>>>>>

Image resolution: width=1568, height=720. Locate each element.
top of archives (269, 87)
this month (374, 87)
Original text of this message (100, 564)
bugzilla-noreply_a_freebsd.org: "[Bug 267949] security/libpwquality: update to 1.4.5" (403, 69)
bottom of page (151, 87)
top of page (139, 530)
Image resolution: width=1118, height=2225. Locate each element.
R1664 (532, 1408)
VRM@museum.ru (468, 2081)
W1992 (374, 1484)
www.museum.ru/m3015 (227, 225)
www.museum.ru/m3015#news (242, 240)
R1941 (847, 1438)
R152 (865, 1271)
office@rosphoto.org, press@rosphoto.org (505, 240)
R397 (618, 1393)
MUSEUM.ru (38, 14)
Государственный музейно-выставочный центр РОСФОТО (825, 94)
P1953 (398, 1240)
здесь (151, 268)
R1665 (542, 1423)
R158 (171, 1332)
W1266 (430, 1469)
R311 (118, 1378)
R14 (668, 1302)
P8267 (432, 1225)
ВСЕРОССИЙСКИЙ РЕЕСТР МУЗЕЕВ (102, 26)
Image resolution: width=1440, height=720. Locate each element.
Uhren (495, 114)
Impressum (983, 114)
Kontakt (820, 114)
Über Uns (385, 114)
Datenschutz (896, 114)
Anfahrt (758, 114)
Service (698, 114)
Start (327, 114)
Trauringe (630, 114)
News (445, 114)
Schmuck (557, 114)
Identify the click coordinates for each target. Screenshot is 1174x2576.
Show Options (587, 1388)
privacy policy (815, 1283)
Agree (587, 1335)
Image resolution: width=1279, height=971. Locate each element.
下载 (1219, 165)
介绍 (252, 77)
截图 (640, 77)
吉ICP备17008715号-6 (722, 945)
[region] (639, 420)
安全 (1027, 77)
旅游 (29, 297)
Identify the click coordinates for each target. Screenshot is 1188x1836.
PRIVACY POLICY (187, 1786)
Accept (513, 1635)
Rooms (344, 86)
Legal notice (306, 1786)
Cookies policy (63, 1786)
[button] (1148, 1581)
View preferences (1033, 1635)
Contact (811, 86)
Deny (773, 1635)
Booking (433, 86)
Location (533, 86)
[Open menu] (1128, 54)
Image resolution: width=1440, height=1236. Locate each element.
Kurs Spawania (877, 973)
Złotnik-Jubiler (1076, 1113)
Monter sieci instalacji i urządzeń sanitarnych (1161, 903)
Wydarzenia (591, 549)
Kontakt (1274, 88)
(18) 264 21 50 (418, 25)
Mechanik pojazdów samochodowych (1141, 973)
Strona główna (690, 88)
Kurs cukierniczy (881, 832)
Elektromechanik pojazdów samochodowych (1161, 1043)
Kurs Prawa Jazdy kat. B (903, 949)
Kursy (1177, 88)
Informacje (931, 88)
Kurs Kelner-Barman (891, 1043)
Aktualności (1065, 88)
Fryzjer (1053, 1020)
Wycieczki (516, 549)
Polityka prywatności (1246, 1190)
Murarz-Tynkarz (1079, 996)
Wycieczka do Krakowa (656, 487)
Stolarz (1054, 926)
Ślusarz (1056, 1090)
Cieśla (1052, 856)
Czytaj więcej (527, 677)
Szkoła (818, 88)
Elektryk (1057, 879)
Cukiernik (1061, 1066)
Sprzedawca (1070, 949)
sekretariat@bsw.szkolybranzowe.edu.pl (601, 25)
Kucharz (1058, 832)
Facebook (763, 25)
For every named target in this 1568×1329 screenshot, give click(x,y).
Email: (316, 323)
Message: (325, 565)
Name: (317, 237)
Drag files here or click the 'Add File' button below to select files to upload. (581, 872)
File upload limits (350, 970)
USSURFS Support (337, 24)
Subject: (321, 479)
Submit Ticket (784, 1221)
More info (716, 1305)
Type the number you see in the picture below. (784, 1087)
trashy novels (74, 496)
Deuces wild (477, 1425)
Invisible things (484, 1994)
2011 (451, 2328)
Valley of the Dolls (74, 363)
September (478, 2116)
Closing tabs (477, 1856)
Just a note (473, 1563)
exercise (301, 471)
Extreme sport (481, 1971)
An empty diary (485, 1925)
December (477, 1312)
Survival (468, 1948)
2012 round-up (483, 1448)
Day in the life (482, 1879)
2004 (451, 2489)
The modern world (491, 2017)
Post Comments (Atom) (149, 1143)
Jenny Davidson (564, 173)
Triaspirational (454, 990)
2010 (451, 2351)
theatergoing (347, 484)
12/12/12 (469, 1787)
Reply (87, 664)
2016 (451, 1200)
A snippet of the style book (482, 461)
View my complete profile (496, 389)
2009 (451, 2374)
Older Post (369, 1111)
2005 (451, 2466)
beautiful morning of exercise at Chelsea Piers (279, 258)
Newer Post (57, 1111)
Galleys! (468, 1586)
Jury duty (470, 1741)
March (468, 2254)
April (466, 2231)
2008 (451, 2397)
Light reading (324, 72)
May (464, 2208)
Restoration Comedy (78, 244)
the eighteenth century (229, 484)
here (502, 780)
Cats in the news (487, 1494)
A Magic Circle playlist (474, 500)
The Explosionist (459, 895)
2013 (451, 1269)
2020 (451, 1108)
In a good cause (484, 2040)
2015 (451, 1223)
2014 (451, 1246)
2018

<<<<<

The problem:
Pull out every line in the records above that contains the word "each".

Exercise output:
Image resolution: width=1568, height=720. Locate each element.
Image resolution: width=1118, height=2225. Locate each element.
Image resolution: width=1440, height=720. Locate each element.
Identify the click coordinates for each target. Screenshot is 1174x2576.
Image resolution: width=1279, height=971. Locate each element.
Identify the click coordinates for each target. Screenshot is 1188x1836.
Image resolution: width=1440, height=1236. Locate each element.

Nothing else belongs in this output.